Compiti:
A. Estrai dal brano sull'accordo tra Regno Unito e Unione Europea il passo che va da "O almeno, non" a "e così via.".
B. Elenca tutti i programmi che il brano sull'accordo tra Regno Unito e Unione Europea indica espressamente con la parola "programma".

Brano da leggere:
È proprio la partnership su difesa e sicurezza a rappresentare il cuore degli accordi. Intelligence e contrasto alle minacce ibride, spazio, IA e tecnologie avanzate, dialogo su missioni marittime come quelle nel Mar Rosso, lotta ai flussi migratori irregolari, mobilità militare per mezzo della partecipazione del Regno Unito al programma relativo della PESCO, iniziativa europea sulla difesa comune.
Infine, il mantenimento e l’accrescimento delle partecipazioni comuni nell’industria militare, e l’inserimento di Londra nell’orizzonte del Readiness 2030. “Questo è il primo passo verso la partecipazione del Regno Unito al programma europeo di investimenti per la difesa SAFE”, ha detto von der Leyen, citando quello che era poi il grande tema dell’incontro.
Infine, la nuova agenda di cooperazione pone le basi per il futuro dialogo su vari temi, e già ora prende alcune decisioni in merito. Vengono alleggeriti i controlli doganali su alimenti e prodotti vegetali, decisione che, secondo Downing Street, porterà nelle casse di Londra oltre 10 miliardi di euro entro il 2040.
Viene espressa la volontà di lavorare sulla facilitazione dei controlli alle frontiere, in particolare per ciò che riguarda i turisti. Il testo cita poi l’integrazione del Regno Unito nello spazio universitario europeo attraverso il programma Erasmus+, criticato dal precedente governo di Londra, appena un anno fa.
Viene favorita la futura cooperazione nel campo dell’energia e delle tecnologie, si lavorerà al collegamento tra i mercati delle emissioni e il Regno Unito potrà evitare dazi sul suo acciaio. Infine, per quanto riguarda il controverso accordo sulla pesca, viene previsto il pieno accesso reciproco alle rispettive acque fino al 30 giugno 2038, allungando di 12 anni l’accordo oggi in vigore.
Il tema dei diritti di pesca era stato largamente cavalcato dai fautori della Brexit, e quindi, pur rappresentando solo lo 0,4% del PIL, ha un portato simbolico e politico non indifferente. Preventivando già questo risultato dell’incontro, sui giornali si è letto più di una volta che queste negoziazioni avrebbero dovuto rappresentare una sorta di reset della Brexit. Ma si tratta di una semplificazione.
Senza dubbio, l’intesa di ieri segna un forte riavvicinamento tra Londra e Bruxelles, e probabilmente anche per questo l’inquilino di Downing Street aveva espresso la volontà di evitare clamore mediatico intorno alle trattative. Ma nella sostanza si tratta di un accordo di partenariato strategico a tutto tondo tra realtà già profondamente interconnesse, più che l’ammissione del fallimento della Brexit.
O almeno, non nel senso che gli ultras europeisti vogliono propagandarci. Ad esempio, da entrambi i lati della Manica negli ultimi giorni varie voci hanno ricordato un’indagine pubblicata da The Indipendent a inizio del 2025, sui costi della Brexit. Solo l’accordo di ‘divorzio’ dalla UE sarebbe costato oltre 30 milioni di sterline, a cui vanno aggiunti le perdite sul lato di esportazioni, investimenti, e così via.

Estratto del dataset:

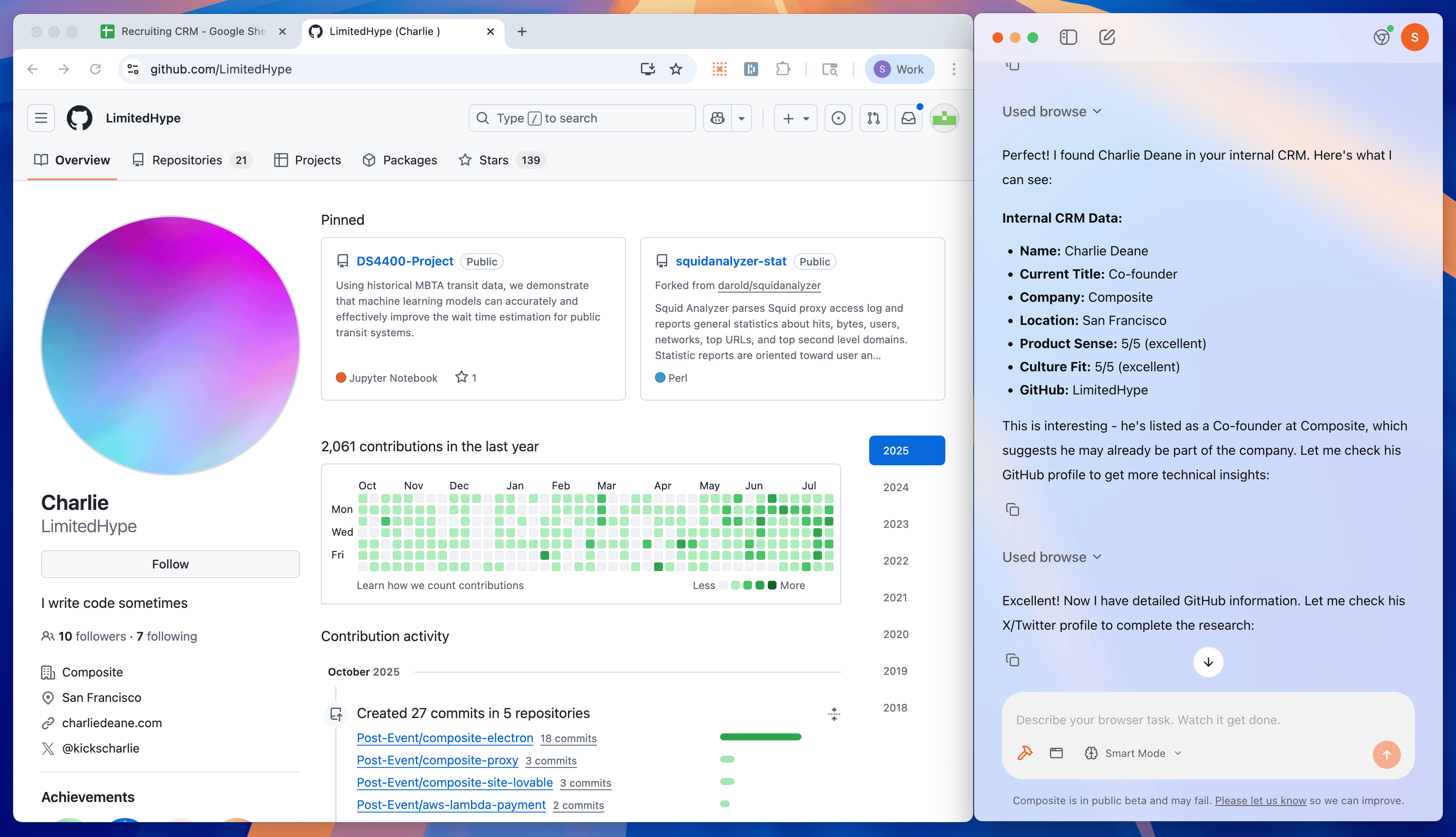Click the pull requests icon in header
The image size is (1456, 837).
click(873, 118)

Risultati per compito:
A.
O almeno, non nel senso che gli ultras europeisti vogliono propagandarci. Ad esempio, da entrambi i lati della Manica negli ultimi giorni varie voci hanno ricordato un’indagine pubblicata da The Indipendent a inizio del 2025, sui costi della Brexit. Solo l’accordo di ‘divorzio’ dalla UE sarebbe costato oltre 30 milioni di sterline, a cui vanno aggiunti le perdite sul lato di esportazioni, investimenti, e così via.

B.
- Il programma della PESCO relativo alla mobilità militare
- Il programma europeo di investimenti per la difesa SAFE
- Il programma Erasmus+